Often termed “bar codes for reporting”, XBRL makes reporting more accurate and more efficient. It allows unique tags to be associated with reported facts, allowing:

people publishing reports to do so with confidence that the information contained in them can be consumed and analysed accurately
people consuming reports to test them against a set of business and logical rules, in order to capture and avoid mistakes at their source
people using the information to do so in the way that best suits their needs, including by using different languages, alternative currencies and in their preferred style
people consuming the information to do so confident that the data provided to them conforms to a set of sophisticated pre-defined definitions
Comprehensive definitions and accurate data tags allow the:

preparation
validation
publication
exchange
consumption; and
analysis
of business information of all kinds. Information in reports prepared using the XBRL standard is interchangeable between different information systems in entirely different organisations. This allows for the exchange of business information across a reporting chain. People that want to report information, share information, publish performance information and allow straight through information processing all rely on XBRL.

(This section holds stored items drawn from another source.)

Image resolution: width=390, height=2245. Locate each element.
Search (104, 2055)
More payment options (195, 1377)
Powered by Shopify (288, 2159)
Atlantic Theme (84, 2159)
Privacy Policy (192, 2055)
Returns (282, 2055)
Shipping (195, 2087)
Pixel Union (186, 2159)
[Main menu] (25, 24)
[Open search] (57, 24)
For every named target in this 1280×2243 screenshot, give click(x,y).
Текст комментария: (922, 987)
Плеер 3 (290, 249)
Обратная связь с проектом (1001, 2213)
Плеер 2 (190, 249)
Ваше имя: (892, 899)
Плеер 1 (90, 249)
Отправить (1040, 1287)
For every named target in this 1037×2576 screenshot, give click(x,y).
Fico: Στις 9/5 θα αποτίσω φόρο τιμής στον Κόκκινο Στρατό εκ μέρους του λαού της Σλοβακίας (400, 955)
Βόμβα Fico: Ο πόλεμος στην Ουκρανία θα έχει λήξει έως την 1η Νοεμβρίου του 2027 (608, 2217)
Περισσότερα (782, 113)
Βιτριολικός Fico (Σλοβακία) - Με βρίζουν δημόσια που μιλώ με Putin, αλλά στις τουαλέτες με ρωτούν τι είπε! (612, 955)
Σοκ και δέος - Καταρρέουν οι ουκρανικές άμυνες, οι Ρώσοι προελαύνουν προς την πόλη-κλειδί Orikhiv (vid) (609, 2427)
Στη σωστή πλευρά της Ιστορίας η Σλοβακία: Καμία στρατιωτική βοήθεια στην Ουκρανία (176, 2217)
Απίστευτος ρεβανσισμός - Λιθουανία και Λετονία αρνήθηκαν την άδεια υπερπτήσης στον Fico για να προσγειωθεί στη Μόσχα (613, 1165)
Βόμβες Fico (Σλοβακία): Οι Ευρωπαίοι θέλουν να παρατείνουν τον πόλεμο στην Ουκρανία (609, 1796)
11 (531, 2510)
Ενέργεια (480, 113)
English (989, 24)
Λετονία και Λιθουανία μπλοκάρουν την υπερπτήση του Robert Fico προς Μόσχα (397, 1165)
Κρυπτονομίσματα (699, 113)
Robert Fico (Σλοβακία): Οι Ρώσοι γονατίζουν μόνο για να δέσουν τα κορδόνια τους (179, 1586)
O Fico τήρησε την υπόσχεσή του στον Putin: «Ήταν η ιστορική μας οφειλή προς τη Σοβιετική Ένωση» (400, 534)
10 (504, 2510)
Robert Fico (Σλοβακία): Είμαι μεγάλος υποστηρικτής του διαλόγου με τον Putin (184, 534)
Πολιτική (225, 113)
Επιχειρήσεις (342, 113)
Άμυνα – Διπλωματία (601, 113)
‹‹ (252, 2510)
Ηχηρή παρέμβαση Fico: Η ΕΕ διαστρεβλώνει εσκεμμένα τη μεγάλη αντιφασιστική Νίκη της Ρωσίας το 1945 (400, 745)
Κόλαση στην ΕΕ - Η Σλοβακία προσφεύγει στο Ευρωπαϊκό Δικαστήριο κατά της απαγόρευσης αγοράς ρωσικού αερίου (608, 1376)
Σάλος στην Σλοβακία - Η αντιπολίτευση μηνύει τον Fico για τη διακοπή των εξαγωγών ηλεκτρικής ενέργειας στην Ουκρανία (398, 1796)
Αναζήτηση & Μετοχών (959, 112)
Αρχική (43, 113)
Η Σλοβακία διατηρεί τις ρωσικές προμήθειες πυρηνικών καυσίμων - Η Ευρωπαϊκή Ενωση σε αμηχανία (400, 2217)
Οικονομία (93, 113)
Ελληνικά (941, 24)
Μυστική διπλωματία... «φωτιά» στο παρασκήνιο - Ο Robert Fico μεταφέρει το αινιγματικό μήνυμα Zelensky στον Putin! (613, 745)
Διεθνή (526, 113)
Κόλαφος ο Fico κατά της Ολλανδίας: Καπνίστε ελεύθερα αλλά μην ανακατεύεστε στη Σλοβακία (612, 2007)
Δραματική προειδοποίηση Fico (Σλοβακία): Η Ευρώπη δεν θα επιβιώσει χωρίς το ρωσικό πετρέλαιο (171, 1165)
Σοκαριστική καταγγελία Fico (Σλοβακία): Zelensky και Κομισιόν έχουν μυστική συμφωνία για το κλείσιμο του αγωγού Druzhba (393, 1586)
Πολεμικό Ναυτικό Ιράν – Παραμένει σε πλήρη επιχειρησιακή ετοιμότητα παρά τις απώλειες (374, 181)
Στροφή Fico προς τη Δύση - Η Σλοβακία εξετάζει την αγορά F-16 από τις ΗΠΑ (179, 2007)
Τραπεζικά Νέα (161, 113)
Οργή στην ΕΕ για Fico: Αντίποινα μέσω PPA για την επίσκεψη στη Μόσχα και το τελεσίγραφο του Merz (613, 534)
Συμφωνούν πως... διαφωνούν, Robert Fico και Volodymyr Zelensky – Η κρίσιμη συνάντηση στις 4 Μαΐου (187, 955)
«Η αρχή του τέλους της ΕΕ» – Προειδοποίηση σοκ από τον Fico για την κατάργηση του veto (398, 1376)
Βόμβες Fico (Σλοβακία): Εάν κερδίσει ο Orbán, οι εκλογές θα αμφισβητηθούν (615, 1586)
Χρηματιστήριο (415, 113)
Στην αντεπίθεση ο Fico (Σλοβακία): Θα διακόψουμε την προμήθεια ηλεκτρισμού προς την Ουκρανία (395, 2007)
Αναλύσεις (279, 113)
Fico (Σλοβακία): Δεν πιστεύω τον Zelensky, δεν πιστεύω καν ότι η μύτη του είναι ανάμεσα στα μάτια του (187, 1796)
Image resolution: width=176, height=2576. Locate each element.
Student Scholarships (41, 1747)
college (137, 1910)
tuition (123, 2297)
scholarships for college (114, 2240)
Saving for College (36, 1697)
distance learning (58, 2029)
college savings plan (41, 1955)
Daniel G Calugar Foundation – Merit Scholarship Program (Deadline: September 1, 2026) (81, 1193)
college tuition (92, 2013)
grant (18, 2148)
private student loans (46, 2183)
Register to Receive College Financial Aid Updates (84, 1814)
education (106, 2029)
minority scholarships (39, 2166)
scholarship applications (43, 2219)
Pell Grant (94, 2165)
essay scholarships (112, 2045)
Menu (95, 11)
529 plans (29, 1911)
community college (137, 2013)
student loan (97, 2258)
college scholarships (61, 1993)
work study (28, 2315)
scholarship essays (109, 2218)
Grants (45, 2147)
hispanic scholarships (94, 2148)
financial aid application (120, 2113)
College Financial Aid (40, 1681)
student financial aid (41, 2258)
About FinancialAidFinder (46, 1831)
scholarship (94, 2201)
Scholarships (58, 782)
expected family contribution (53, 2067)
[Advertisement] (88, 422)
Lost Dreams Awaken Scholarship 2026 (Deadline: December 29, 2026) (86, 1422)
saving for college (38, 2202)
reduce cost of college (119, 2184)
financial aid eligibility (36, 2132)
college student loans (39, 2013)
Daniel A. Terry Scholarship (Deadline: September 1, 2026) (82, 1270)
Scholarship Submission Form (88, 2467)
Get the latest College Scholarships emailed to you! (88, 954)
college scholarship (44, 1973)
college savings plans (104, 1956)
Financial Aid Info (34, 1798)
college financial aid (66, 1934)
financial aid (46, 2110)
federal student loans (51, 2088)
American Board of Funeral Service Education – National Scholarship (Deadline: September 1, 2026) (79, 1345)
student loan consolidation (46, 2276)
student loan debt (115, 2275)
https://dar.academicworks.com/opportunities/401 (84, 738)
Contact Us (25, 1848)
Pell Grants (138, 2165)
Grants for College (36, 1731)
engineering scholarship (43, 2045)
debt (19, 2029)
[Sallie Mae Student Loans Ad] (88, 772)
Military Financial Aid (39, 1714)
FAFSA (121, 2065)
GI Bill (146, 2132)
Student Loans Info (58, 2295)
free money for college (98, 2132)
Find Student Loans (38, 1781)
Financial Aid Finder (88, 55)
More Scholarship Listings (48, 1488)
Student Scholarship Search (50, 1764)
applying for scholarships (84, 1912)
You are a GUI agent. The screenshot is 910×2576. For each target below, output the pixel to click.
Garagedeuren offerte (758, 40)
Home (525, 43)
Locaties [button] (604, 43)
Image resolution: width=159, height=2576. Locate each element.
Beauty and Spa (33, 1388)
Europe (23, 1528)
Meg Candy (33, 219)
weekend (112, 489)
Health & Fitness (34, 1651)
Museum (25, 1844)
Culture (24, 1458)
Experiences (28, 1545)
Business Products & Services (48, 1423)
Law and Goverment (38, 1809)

In addition to allowing the exchange of summary business reports, like financial statements, and risk and performance reports, XBRL has the capability to allow the tagging of transactions that can themselves be aggregated into XBRL reports. These transactional capabilities allow system-independent exchange and analysis of significant quantities of supporting data and can be the key to transforming reporting supply chains.

Who uses it?

The international XBRL consortium is supported by more than 600 member organisations, from both the private and public sectors. The standard has been developed and refined over more than a decade and supports almost every kind of conceivable reporting, while providing a wide range of features that enhance the quality and consistency of reports, as well as their usability. XBRL is used in many different ways, for many different purposes, including by:

Regulators
Financial regulators that need significant amounts of complex performance and risk information about the institutions that they regulate.
Securities regulators and stock exchanges that need to analyse the performance and compliance of listed companies and securities, and need to ensure that this information is available to markets to consume and analyse.
Business registrars that need to receive and make publicly available a range of corporate data about private and public companies, including annual financial statements.
Tax authorities that need financial statements and other compliance information from companies in order to process and review their corporate tax affairs.
Statistical and monetary policy authorities that need financial performance information from many different organisations.
Companies
Companies that need to provide information to one or more of the regulators mentioned above.
Enterprises that need to accurately move information around within a complex group.
Supply chains that need to exchange information to help manage risk and measure activity.
Governments
Government agencies that are simplifying the process of businesses reporting to government and reducing red tape, by either harmonising data definitions or consolidating reporting obligations (or both).